[Supplied material]
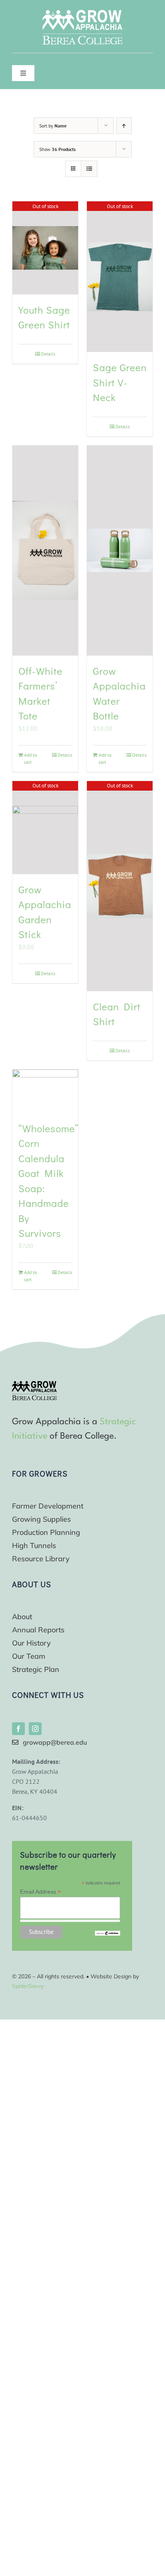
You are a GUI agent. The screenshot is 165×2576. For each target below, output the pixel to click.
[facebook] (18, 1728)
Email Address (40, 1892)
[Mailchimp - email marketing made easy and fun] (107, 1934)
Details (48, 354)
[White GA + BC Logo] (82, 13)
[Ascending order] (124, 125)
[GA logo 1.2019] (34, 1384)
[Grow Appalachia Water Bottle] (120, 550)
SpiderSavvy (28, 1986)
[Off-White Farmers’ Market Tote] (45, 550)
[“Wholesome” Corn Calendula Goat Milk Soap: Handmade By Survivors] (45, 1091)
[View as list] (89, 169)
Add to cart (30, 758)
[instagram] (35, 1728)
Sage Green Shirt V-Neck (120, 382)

[Requirement]
Print every record exactly without the images.

[Response for this exercise]
You are a GUI agent. The screenshot is 165×2576. For each target below, output the pixel to click.
[facebook] (18, 1728)
Email Address (40, 1892)
[Mailchimp - email marketing made easy and fun] (107, 1934)
Details (48, 354)
[White GA + BC Logo] (82, 13)
[Ascending order] (124, 125)
[GA logo 1.2019] (34, 1384)
[Grow Appalachia Water Bottle] (120, 550)
SpiderSavvy (28, 1986)
[Off-White Farmers’ Market Tote] (45, 550)
[“Wholesome” Corn Calendula Goat Milk Soap: Handmade By Survivors] (45, 1091)
[View as list] (89, 169)
Add to cart (30, 758)
[instagram] (35, 1728)
Sage Green Shirt V-Neck (120, 382)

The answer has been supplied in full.